Beefy Boxes and Bandwidth Generously Provided by pair Networks
Syntactic Confectionery Delight
 
PerlMonks  

Accented characters and others...

by kepler (Scribe)
on Oct 24, 2015 at 19:37 UTC ( [id://1145856]=perlquestion: print w/replies, xml ) Need Help??

kepler has asked for the wisdom of the Perl Monks concerning the following question:

Hi,

I'm having a hard time with this subject: I'm trying to tranform a string that might contain accented or other special character(like á, ì, ç, etc.) but without any luck. I've tryed using Unicode::Normalize

use Unicode::Normalize; use Encode; $str = "áçò"; $string = decode("ISO-8859-1", $str); #windows-1250 $string = NFD($string); $string =~ s/\pM//og;

It works in my laptop, but not in my webserver. I've installed the module (I got no error). In the substitution of "porto de mós", for instance, I get "porto de mas". The accented characters are always substituted by an "a"... Any ideas? I've also tryed Text::Unidecode. But I get even weirder characters...

Kind regards, Kepler

Replies are listed 'Best First'.
Re: Accented characters and others...
by Corion (Patriarch) on Oct 25, 2015 at 07:32 UTC

    Most likely, what you have is not encoded in the character set you think, then.

    I found Text::Unidecode to work pretty well, provided that its input is correctly encoded UTF-8.

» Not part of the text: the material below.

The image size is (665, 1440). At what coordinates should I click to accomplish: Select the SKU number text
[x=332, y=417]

    I recommend that you start with explicitly encoded strings and see if these work for you:

    #!perl use strict; use Text::Unidecode; my $str = "\N{LATIN SMALL LETTER A WITH ACUTE}\N{LATIN SMALL LETTER C +WITH CEDILLA}\N{LATIN SMALL LETTER O WITH GRAVE}"; print unidecode($str); # aco

    If that works for you, you can now take slow steps in the direction of reading data and properly calling Encode::decode() on it, while trying to find the appropriate character set(s) that the data is provided in.

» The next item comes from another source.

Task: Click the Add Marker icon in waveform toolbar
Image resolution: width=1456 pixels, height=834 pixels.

Re: Accented characters and others...
by stevieb (Canon) on Oct 25, 2015 at 04:14 UTC
    I'm not a unicode person, but if this script outputs differently on separate systems, I'd ask you to post the platforms, along with the relevant parts of perl -V on each one. Those who can help may find this version info helpful.
Re: Accented characters and others...
by Anonymous Monk on Oct 25, 2015 at 15:39 UTC
    Use a monitoring tool, maybe WireShark, that can show you the ACTUAL bytes that are being exchanged between client and server ... as in "hexadecimal."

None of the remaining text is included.